Count how many lines of the material below contain the string "Task". Reply with the number alone.

======== EXTRACTED INFORMATION

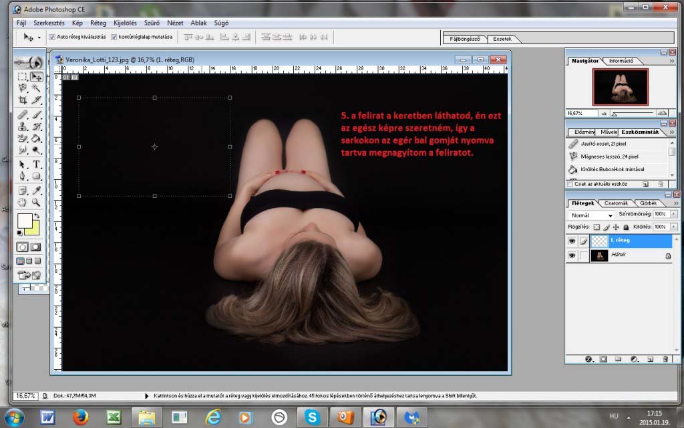
Task: Click the Eyedropper tool
Action: pyautogui.click(x=37, y=190)
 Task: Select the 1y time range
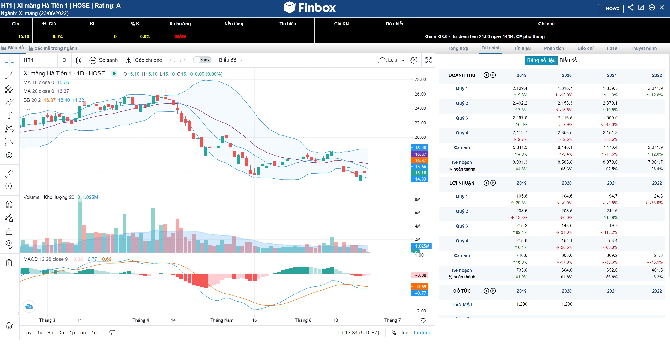pyautogui.click(x=40, y=333)
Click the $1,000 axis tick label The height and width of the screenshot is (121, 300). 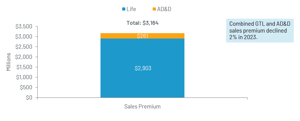pos(24,77)
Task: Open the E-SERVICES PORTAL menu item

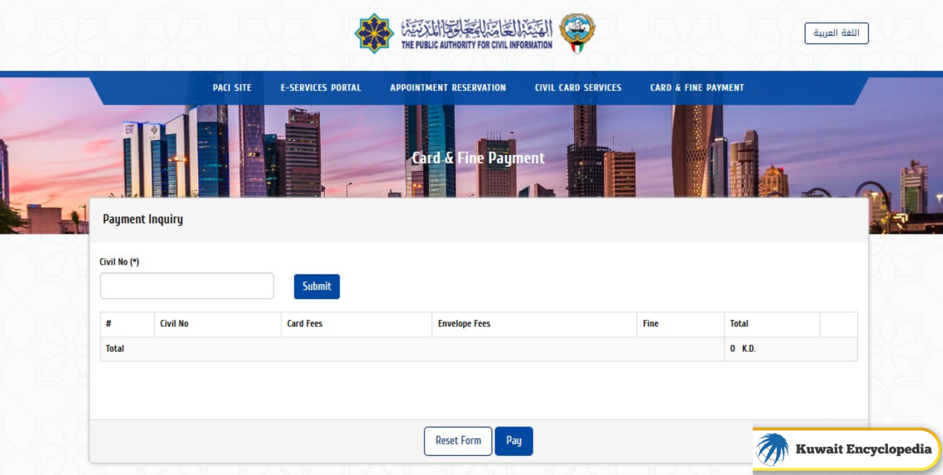Action: (321, 87)
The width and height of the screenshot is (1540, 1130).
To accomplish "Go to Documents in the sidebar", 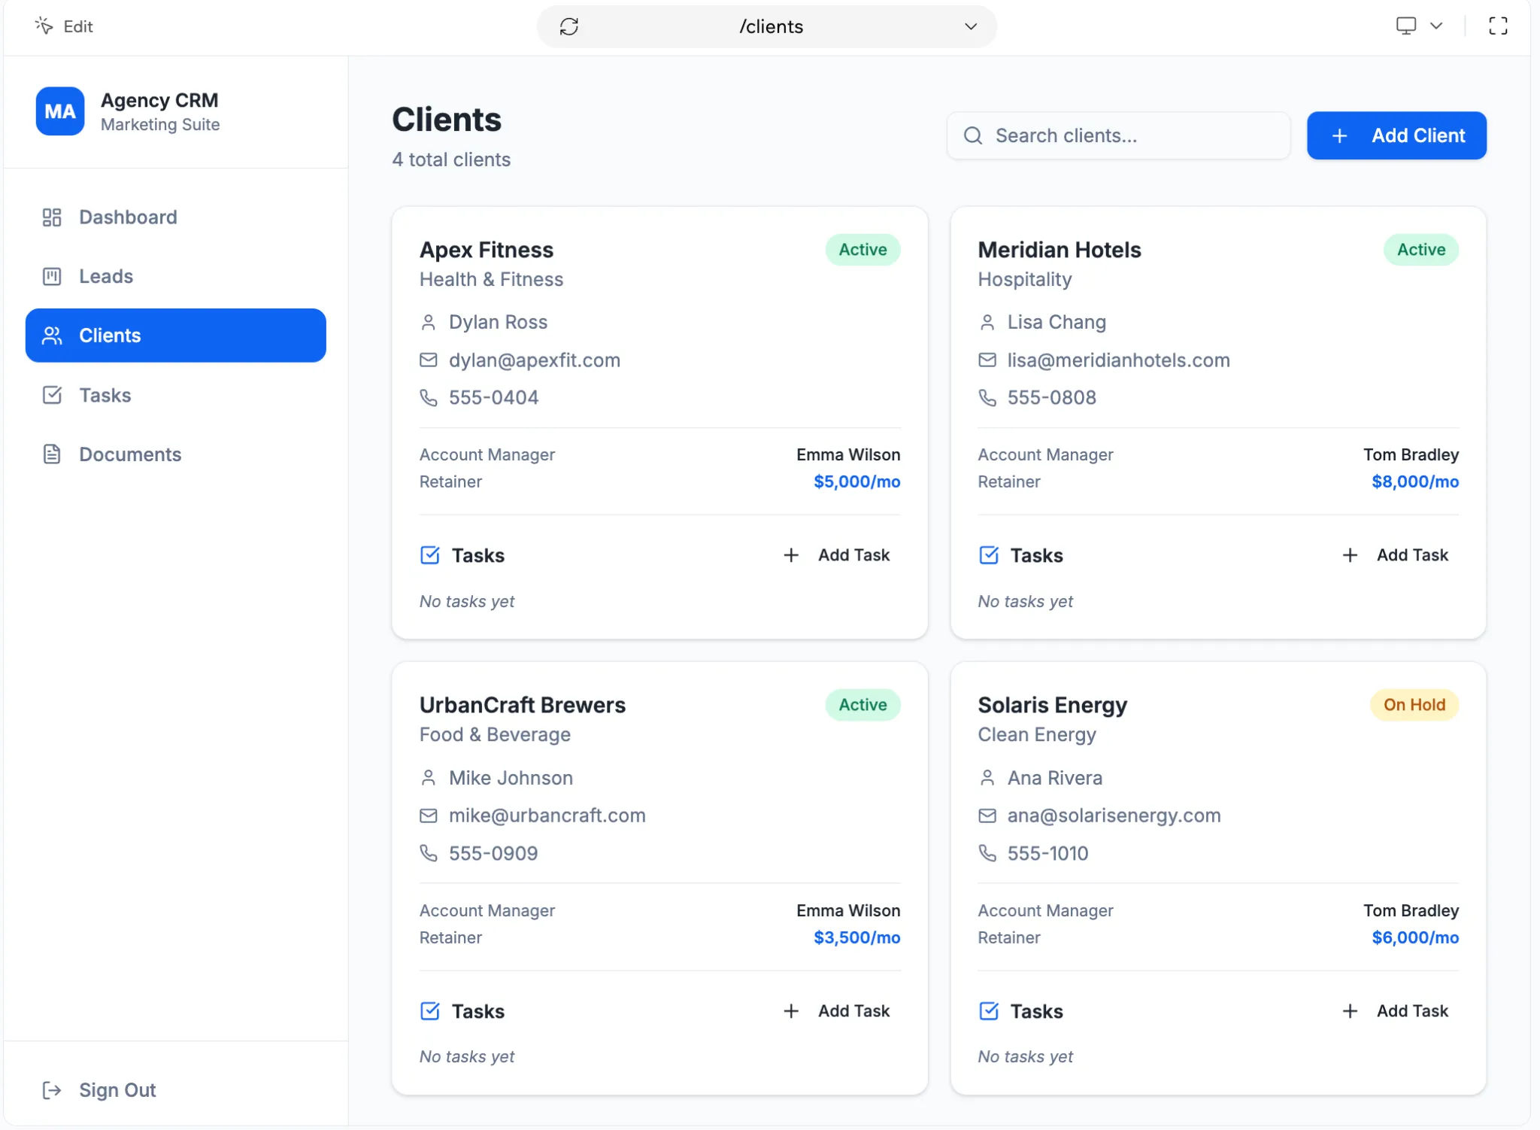I will pyautogui.click(x=130, y=454).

================

### WORKED SOLUTION
3